=== REQUEST 1 ===
Arrange the lines of the listing as a numbered list, starting at the line that contains "You are a GUI" and ending at the line that contains "click(429, 15)". Skip blank lines and leave the pictures out.

=== EXCERPT TO READ ===
◆ ◆ ◆ ◆ ◆

Now that we have saved the pages for each product and we don’t need to bother their website anymore we can get to organising the content into a dataset.

Data cleaning

In the last section we downloaded the pages for each of the Paspaley products that we could find on the website. The first step to being able to analyse the data is to transform it in a format that we’re more used to, such as a table.

So the task is to go through the html for each product and find the information that we are interested in: Name; Price; SKU; and Description. We’re going to be using the description to get some additional information that isn’t nicely laid out, such as the type of gold. The SKU is a unique identifier that will let us link products between years.

library(purrr) # Makes it easier to do the same thing to many files
library(rvest) # Goes trhough the html tags and finds what we are looking for
library(tidyverse) 

get_product_data <- function(file_to_look_at){
  # file_to_look_at <- c("inputs/2018/products/pearl-earrings-diamond-touchstone-earrings-12mm-oval-yellow-gold.html")
  # When I'm writing and testing a function I tend to insert one of the files manually here. I'm sure there's better ways to do this but this seems to work. (I normally delete it before showing anyone!)

◆ ◆ ◆ ◆ ◆

=== RECORD SET ===
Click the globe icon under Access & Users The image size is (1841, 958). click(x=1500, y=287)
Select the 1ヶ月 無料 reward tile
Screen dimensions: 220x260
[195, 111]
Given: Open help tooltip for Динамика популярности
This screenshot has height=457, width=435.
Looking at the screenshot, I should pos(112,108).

◆ ◆ ◆ ◆ ◆

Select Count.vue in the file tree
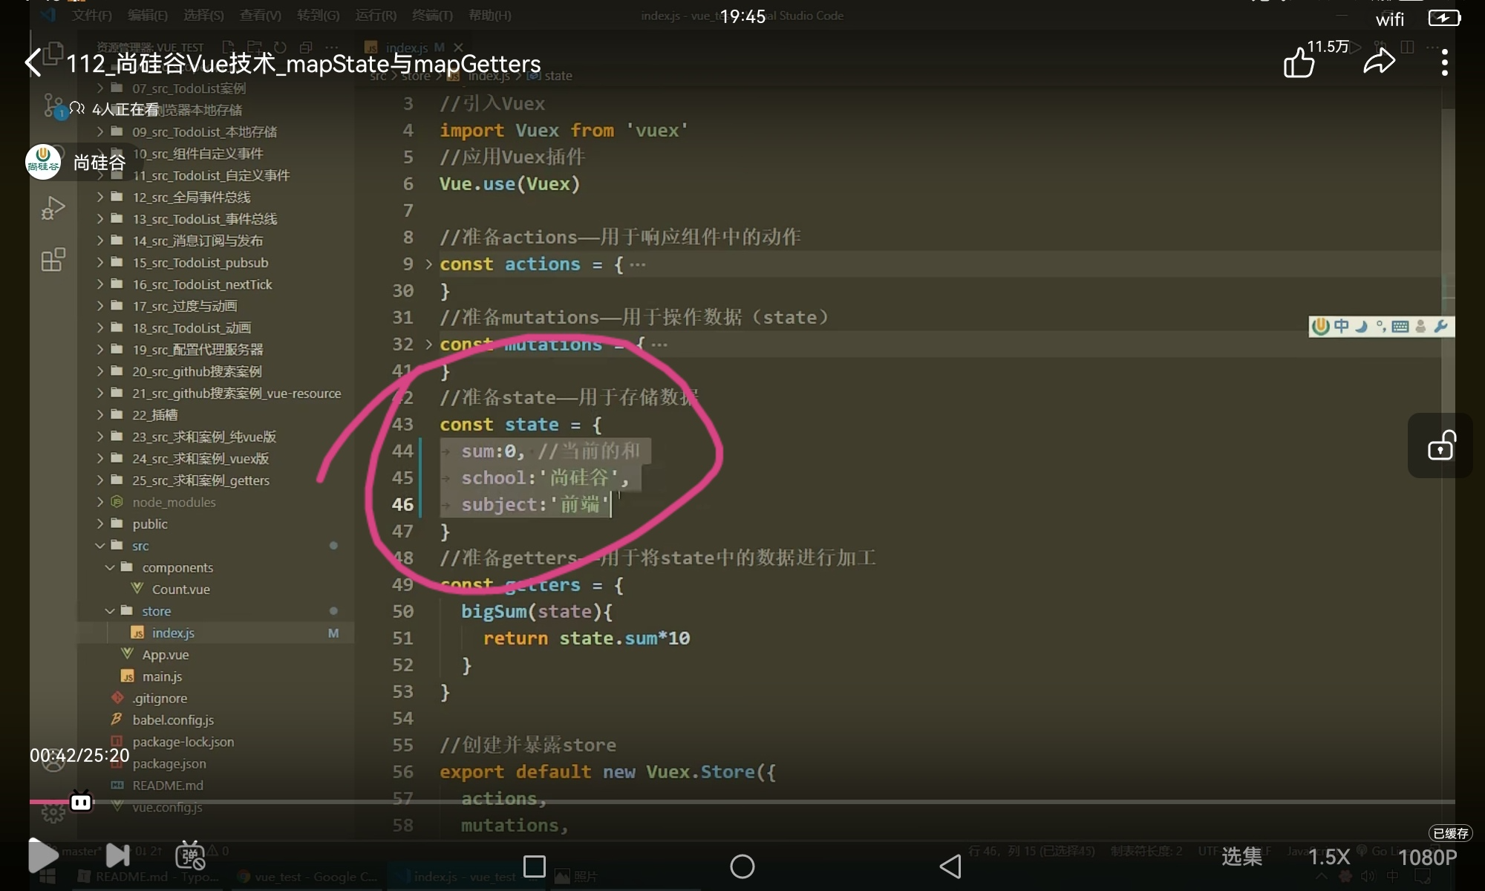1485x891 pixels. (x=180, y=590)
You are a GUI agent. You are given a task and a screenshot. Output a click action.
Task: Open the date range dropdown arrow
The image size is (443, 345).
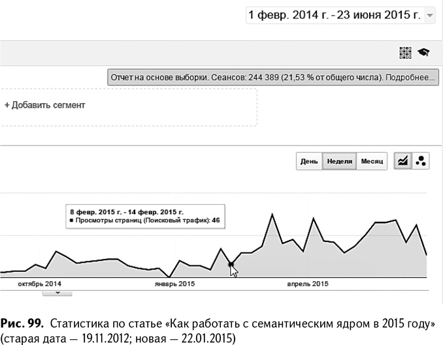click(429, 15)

◆ ◆ ◆ ◆ ◆

=== REQUEST 2 ===
According to the data cleaning text, why is the SKU one of the details pulled from each product page?

=== WRITTEN RESPONSE 1 ===
1. You are a GUI agent. You are given a task and a screenshot. Output a click action.
2. Task: Open the date range dropdown arrow
3. The image size is (443, 345).
4. click(429, 15)

=== WRITTEN RESPONSE 2 ===
The SKU is a unique identifier for each product. Collecting it makes it possible to link the same product between years.